EXERCISE: Could you copy out all of the entries exactly?

DATA PROVIDED:

========================

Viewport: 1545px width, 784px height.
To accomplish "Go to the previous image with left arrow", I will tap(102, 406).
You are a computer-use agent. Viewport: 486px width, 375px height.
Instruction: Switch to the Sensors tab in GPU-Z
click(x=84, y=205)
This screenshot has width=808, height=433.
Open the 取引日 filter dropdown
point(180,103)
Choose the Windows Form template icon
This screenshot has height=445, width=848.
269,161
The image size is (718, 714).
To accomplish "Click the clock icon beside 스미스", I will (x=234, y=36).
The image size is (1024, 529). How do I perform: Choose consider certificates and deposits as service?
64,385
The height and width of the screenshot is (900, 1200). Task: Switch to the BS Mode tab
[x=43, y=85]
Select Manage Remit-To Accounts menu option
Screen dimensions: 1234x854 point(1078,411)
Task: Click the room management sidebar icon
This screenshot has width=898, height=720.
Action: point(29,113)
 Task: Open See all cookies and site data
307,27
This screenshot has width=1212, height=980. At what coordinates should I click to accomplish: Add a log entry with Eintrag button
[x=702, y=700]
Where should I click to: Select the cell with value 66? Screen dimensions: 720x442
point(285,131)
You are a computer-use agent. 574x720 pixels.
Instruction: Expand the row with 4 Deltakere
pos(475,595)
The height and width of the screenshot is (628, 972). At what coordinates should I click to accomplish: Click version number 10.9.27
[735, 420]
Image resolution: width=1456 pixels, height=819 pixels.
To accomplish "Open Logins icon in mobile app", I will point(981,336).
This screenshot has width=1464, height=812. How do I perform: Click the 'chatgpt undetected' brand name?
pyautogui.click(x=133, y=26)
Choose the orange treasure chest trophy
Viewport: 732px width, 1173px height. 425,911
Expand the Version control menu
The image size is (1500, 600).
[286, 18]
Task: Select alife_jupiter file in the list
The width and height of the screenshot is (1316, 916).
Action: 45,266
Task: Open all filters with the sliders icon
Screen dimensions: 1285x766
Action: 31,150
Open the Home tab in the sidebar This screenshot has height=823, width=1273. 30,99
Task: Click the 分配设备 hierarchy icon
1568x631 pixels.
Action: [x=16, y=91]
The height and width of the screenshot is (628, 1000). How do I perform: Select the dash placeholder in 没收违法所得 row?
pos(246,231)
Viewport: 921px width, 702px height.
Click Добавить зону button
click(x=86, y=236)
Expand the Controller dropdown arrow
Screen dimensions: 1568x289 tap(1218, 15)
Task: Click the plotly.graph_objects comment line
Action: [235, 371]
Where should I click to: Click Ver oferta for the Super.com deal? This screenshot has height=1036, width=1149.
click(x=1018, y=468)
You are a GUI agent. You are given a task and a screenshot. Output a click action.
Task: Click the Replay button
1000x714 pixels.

========================

FINISHED TASK:
Viewport: 1545px width, 784px height.
To accomplish "Go to the previous image with left arrow", I will tap(102, 406).
You are a computer-use agent. Viewport: 486px width, 375px height.
Instruction: Switch to the Sensors tab in GPU-Z
click(x=84, y=205)
This screenshot has width=808, height=433.
Open the 取引日 filter dropdown
point(180,103)
Choose the Windows Form template icon
This screenshot has height=445, width=848.
269,161
The image size is (718, 714).
To accomplish "Click the clock icon beside 스미스", I will (x=234, y=36).
The image size is (1024, 529). How do I perform: Choose consider certificates and deposits as service?
64,385
The height and width of the screenshot is (900, 1200). Task: Switch to the BS Mode tab
[x=43, y=85]
Select Manage Remit-To Accounts menu option
Screen dimensions: 1234x854 point(1078,411)
Task: Click the room management sidebar icon
This screenshot has width=898, height=720.
Action: point(29,113)
 Task: Open See all cookies and site data
307,27
This screenshot has width=1212, height=980. At what coordinates should I click to accomplish: Add a log entry with Eintrag button
[x=702, y=700]
Where should I click to: Select the cell with value 66? Screen dimensions: 720x442
point(285,131)
You are a computer-use agent. 574x720 pixels.
Instruction: Expand the row with 4 Deltakere
pos(475,595)
The height and width of the screenshot is (628, 972). At what coordinates should I click to accomplish: Click version number 10.9.27
[735, 420]
Image resolution: width=1456 pixels, height=819 pixels.
To accomplish "Open Logins icon in mobile app", I will point(981,336).
This screenshot has width=1464, height=812. How do I perform: Click the 'chatgpt undetected' brand name?
pyautogui.click(x=133, y=26)
Choose the orange treasure chest trophy
Viewport: 732px width, 1173px height. 425,911
Expand the Version control menu
The image size is (1500, 600).
[286, 18]
Task: Select alife_jupiter file in the list
The width and height of the screenshot is (1316, 916).
Action: 45,266
Task: Open all filters with the sliders icon
Screen dimensions: 1285x766
Action: 31,150
Open the Home tab in the sidebar This screenshot has height=823, width=1273. 30,99
Task: Click the 分配设备 hierarchy icon
1568x631 pixels.
Action: [x=16, y=91]
The height and width of the screenshot is (628, 1000). How do I perform: Select the dash placeholder in 没收违法所得 row?
pos(246,231)
Viewport: 921px width, 702px height.
Click Добавить зону button
click(x=86, y=236)
Expand the Controller dropdown arrow
Screen dimensions: 1568x289 tap(1218, 15)
Task: Click the plotly.graph_objects comment line
Action: [235, 371]
Where should I click to: Click Ver oferta for the Super.com deal? This screenshot has height=1036, width=1149.
click(x=1018, y=468)
You are a GUI agent. You are given a task and a screenshot. Output a click action.
Task: Click the Replay button
1000x714 pixels.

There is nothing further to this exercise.